--- START ---
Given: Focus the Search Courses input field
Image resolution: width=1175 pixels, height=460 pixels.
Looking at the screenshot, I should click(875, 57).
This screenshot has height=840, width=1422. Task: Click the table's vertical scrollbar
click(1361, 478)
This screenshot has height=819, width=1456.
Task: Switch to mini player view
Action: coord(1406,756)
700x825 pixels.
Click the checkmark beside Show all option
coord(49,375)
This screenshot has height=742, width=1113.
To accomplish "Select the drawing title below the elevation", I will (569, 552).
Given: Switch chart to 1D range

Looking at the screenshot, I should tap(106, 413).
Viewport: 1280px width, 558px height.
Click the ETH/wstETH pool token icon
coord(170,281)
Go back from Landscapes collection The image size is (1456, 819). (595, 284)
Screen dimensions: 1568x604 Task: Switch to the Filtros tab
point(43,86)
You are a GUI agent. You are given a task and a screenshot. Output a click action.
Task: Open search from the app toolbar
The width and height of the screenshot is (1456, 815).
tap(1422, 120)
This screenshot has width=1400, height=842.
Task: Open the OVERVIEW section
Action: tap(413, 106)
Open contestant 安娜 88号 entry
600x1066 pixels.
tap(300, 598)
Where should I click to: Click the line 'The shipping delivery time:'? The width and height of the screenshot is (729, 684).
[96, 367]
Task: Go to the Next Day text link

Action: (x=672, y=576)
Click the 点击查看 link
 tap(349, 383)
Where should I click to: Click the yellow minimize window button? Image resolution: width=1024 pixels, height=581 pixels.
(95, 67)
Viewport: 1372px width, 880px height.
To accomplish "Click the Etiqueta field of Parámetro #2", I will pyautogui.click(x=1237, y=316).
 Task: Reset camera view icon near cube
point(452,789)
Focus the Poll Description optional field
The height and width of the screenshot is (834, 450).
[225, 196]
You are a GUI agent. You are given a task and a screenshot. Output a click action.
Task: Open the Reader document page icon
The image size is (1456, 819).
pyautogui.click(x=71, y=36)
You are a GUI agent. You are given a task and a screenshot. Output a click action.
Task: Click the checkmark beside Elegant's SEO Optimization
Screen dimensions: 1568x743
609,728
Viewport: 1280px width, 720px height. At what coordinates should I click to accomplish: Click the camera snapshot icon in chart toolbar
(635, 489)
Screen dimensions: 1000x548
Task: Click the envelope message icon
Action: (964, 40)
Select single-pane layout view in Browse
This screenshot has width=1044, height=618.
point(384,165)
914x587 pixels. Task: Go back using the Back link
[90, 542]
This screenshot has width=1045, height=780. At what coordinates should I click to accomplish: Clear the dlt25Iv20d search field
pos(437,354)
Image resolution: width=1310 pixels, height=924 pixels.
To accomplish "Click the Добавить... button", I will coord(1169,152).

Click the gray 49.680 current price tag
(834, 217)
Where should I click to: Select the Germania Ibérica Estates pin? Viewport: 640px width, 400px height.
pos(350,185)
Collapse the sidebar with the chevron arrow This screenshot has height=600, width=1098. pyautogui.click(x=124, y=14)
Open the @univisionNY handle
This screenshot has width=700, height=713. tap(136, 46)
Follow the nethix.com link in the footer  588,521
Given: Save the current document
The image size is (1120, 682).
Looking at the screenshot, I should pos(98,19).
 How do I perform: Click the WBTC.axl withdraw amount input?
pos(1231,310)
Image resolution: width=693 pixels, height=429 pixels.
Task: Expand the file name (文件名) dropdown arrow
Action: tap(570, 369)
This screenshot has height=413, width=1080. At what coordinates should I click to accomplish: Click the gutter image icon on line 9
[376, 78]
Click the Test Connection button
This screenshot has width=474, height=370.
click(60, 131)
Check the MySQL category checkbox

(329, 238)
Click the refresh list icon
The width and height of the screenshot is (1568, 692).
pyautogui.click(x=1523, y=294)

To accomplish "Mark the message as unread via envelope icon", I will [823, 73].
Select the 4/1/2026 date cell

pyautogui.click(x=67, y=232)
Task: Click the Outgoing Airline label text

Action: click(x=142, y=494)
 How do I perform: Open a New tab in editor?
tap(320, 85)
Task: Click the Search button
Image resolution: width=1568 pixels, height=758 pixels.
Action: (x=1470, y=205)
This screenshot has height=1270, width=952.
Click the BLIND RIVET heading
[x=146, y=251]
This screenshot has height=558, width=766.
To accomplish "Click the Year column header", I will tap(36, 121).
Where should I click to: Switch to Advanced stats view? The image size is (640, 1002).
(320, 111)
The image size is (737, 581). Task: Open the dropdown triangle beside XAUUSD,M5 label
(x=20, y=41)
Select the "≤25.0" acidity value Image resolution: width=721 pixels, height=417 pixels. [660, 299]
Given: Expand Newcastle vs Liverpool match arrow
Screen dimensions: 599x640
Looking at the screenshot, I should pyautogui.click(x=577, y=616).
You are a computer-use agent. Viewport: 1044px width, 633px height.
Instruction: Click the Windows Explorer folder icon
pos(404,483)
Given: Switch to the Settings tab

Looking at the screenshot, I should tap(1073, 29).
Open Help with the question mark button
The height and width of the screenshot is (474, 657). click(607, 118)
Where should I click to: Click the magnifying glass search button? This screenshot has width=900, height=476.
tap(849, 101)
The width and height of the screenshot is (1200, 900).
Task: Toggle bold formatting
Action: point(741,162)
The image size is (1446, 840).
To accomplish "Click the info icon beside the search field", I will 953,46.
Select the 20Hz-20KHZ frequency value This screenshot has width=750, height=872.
--- END ---
> [Problem statement] Copy out every line of the material above word for word, in the same order.

> [Reply]
Given: Focus the Search Courses input field
Image resolution: width=1175 pixels, height=460 pixels.
Looking at the screenshot, I should click(875, 57).
This screenshot has height=840, width=1422. Task: Click the table's vertical scrollbar
click(1361, 478)
This screenshot has height=819, width=1456.
Task: Switch to mini player view
Action: coord(1406,756)
700x825 pixels.
Click the checkmark beside Show all option
coord(49,375)
This screenshot has height=742, width=1113.
To accomplish "Select the drawing title below the elevation", I will (569, 552).
Given: Switch chart to 1D range

Looking at the screenshot, I should tap(106, 413).
Viewport: 1280px width, 558px height.
Click the ETH/wstETH pool token icon
coord(170,281)
Go back from Landscapes collection The image size is (1456, 819). (595, 284)
Screen dimensions: 1568x604 Task: Switch to the Filtros tab
point(43,86)
You are a GUI agent. You are given a task and a screenshot. Output a click action.
Task: Open search from the app toolbar
The width and height of the screenshot is (1456, 815).
tap(1422, 120)
This screenshot has width=1400, height=842.
Task: Open the OVERVIEW section
Action: tap(413, 106)
Open contestant 安娜 88号 entry
600x1066 pixels.
tap(300, 598)
Where should I click to: Click the line 'The shipping delivery time:'? The width and height of the screenshot is (729, 684).
[96, 367]
Task: Go to the Next Day text link

Action: (x=672, y=576)
Click the 点击查看 link
 tap(349, 383)
Where should I click to: Click the yellow minimize window button? Image resolution: width=1024 pixels, height=581 pixels.
(95, 67)
Viewport: 1372px width, 880px height.
To accomplish "Click the Etiqueta field of Parámetro #2", I will pyautogui.click(x=1237, y=316).
 Task: Reset camera view icon near cube
point(452,789)
Focus the Poll Description optional field
The height and width of the screenshot is (834, 450).
[225, 196]
You are a GUI agent. You are given a task and a screenshot. Output a click action.
Task: Open the Reader document page icon
The image size is (1456, 819).
pyautogui.click(x=71, y=36)
You are a GUI agent. You are given a task and a screenshot. Output a click action.
Task: Click the checkmark beside Elegant's SEO Optimization
Screen dimensions: 1568x743
609,728
Viewport: 1280px width, 720px height. At what coordinates should I click to accomplish: Click the camera snapshot icon in chart toolbar
(635, 489)
Screen dimensions: 1000x548
Task: Click the envelope message icon
Action: (964, 40)
Select single-pane layout view in Browse
This screenshot has width=1044, height=618.
point(384,165)
914x587 pixels. Task: Go back using the Back link
[90, 542]
This screenshot has width=1045, height=780. At what coordinates should I click to accomplish: Clear the dlt25Iv20d search field
pos(437,354)
Image resolution: width=1310 pixels, height=924 pixels.
To accomplish "Click the Добавить... button", I will coord(1169,152).

Click the gray 49.680 current price tag
(834, 217)
Where should I click to: Select the Germania Ibérica Estates pin? Viewport: 640px width, 400px height.
pos(350,185)
Collapse the sidebar with the chevron arrow This screenshot has height=600, width=1098. pyautogui.click(x=124, y=14)
Open the @univisionNY handle
This screenshot has width=700, height=713. tap(136, 46)
Follow the nethix.com link in the footer  588,521
Given: Save the current document
The image size is (1120, 682).
Looking at the screenshot, I should pos(98,19).
 How do I perform: Click the WBTC.axl withdraw amount input?
pos(1231,310)
Image resolution: width=693 pixels, height=429 pixels.
Task: Expand the file name (文件名) dropdown arrow
Action: tap(570, 369)
This screenshot has height=413, width=1080. At what coordinates should I click to accomplish: Click the gutter image icon on line 9
[376, 78]
Click the Test Connection button
This screenshot has width=474, height=370.
click(60, 131)
Check the MySQL category checkbox

(329, 238)
Click the refresh list icon
The width and height of the screenshot is (1568, 692).
pyautogui.click(x=1523, y=294)

To accomplish "Mark the message as unread via envelope icon", I will [823, 73].
Select the 4/1/2026 date cell

pyautogui.click(x=67, y=232)
Task: Click the Outgoing Airline label text

Action: click(x=142, y=494)
 How do I perform: Open a New tab in editor?
tap(320, 85)
Task: Click the Search button
Image resolution: width=1568 pixels, height=758 pixels.
Action: (x=1470, y=205)
This screenshot has height=1270, width=952.
Click the BLIND RIVET heading
[x=146, y=251]
This screenshot has height=558, width=766.
To accomplish "Click the Year column header", I will tap(36, 121).
Where should I click to: Switch to Advanced stats view? The image size is (640, 1002).
(320, 111)
The image size is (737, 581). Task: Open the dropdown triangle beside XAUUSD,M5 label
(x=20, y=41)
Select the "≤25.0" acidity value Image resolution: width=721 pixels, height=417 pixels. [660, 299]
Given: Expand Newcastle vs Liverpool match arrow
Screen dimensions: 599x640
Looking at the screenshot, I should pyautogui.click(x=577, y=616).
You are a computer-use agent. Viewport: 1044px width, 633px height.
Instruction: Click the Windows Explorer folder icon
pos(404,483)
Given: Switch to the Settings tab

Looking at the screenshot, I should tap(1073, 29).
Open Help with the question mark button
The height and width of the screenshot is (474, 657). click(607, 118)
Where should I click to: Click the magnifying glass search button? This screenshot has width=900, height=476.
tap(849, 101)
The width and height of the screenshot is (1200, 900).
Task: Toggle bold formatting
Action: point(741,162)
The image size is (1446, 840).
To accomplish "Click the info icon beside the search field", I will 953,46.
Select the 20Hz-20KHZ frequency value This screenshot has width=750, height=872.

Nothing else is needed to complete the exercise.